2. You should mix the RO water with some tap. Maybe 2 parts RO and 1 part tap water. Dechlorinated with Prime, AmQuel, or ChlorameX. Do not use any other dechlorinator. It's actually best if you run the tap water through a carbon filter but that requires about $30 and some work to hook it up.

3. For the staghorn algae you must lower the nutrients to zero for a few days. Forget your test kits. Usually they show ballpark figures. Just change 10% of the water every other day for a week or two. Frequent and small water changes are better than big and infrequent. 

4. Fertilization; During the period of frequent small water changes do not add any fertilizers. Observe the plants - if they start to get pale then they need fertilizer. The order is: Start with K. Observe the plants. If there is no improvement start adding Mg and Ca in addition to the K. Observe again - add Fe/Traces next if there is no improvement or the plants grow too slow.
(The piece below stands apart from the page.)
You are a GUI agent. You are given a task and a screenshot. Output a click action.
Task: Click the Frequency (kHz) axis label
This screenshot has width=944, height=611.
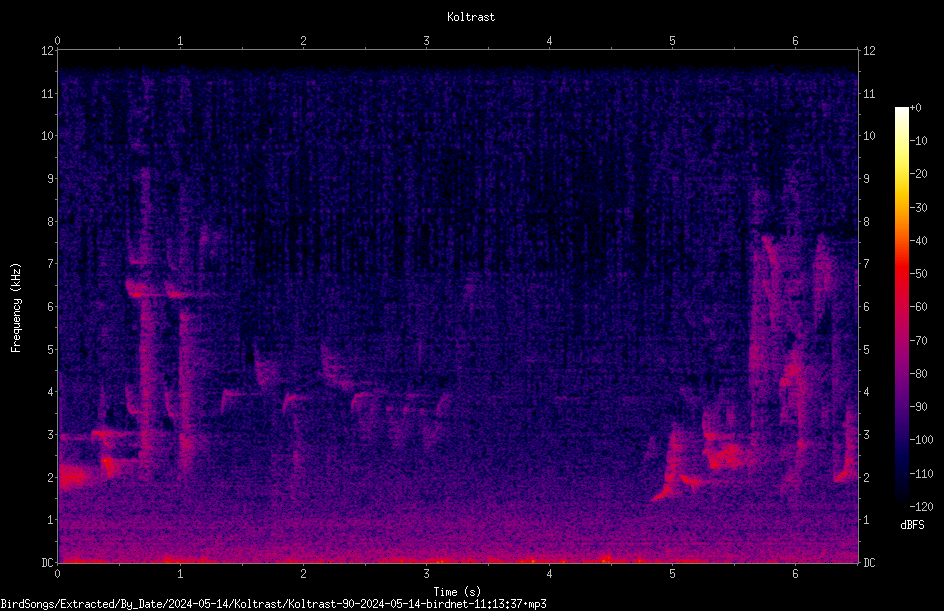point(16,307)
Next is N. Observe again... Last is P if you need it - as you said the fish food provides P and you are right. You should have gone through this sequence from the very beginning.

5. The oily film - buy a surface extractor to attach to the suction to your canister. It's important to remove that oily film because it's ugly, but also it blocks light. Most of all - it is an obstacle for normal gas exchange. This gas exchange is extremely important in a planted tank. We are not talking CO2 only. Just remember that the surface needs to be slighly agitated at all times. No stagnant water.

6. During all that make sure your CO2 is running consistent. You don't mention CO2 and I hope you have a pressurized system. If you use DIY Yeast make sure you replace it every 3-4 days even if it appears to run fine. That will provide consistency. If you don't use CO2 brace for a long wait. The tank will eventually turn around but it will take a few months.

--Nikolay


----------



## Gorlack Zeblock (Jul 19, 2009)

wow, thanks for the advice and the nice instructions. you are right, i start off with too many variables too quickly to be able to see what was actually causing the problem. I will be moving my whole aquarium this week and i will start this routine. 

btw does anyone have any suggestions on moving a planted tank? i will only be driving 2 hours and i am wondering if i could just keep 2-4" of water in the tank and not have to uproot everything and possibly have to deal with crypt melt ect.

one more question, would it be beneficial to run a warm up period with only half of my light on for and hour and then run max lighting for 3 to 4 hours with another hour of half light?


----------



## niko (Jan 28, 2004)

You can do 4 hours or 1/2 or 1 watt per gallon, followed by the strongest light you have for 1-3 hours, and another 4 hours of the 1/2 to 1 wpg. That way you can enjoy the tank when you are home, you are not going to have a dark tank most of the time.

Moving the tank with the plants means 2 things. First you will be lifting the tank with the gravel in it. Some tanks bottom out - the glass bottom just falls out. It does not happen every time but it might. That's because the gravel is very heavy. Second during transportation you must cover the tank with something (cling wrap maybe) because the vehicle movement will make the water splash in a rectangular container. You will get splashes 2-3 ft. above the tank despite having only a 2-3 inches of water in the tank. Best thing is to move the tank dry, the gravel in a bucket, the plants in ziplock bag without water (just moist) and avoid the sun hitting the ziplock bags.

--Nikolay


----------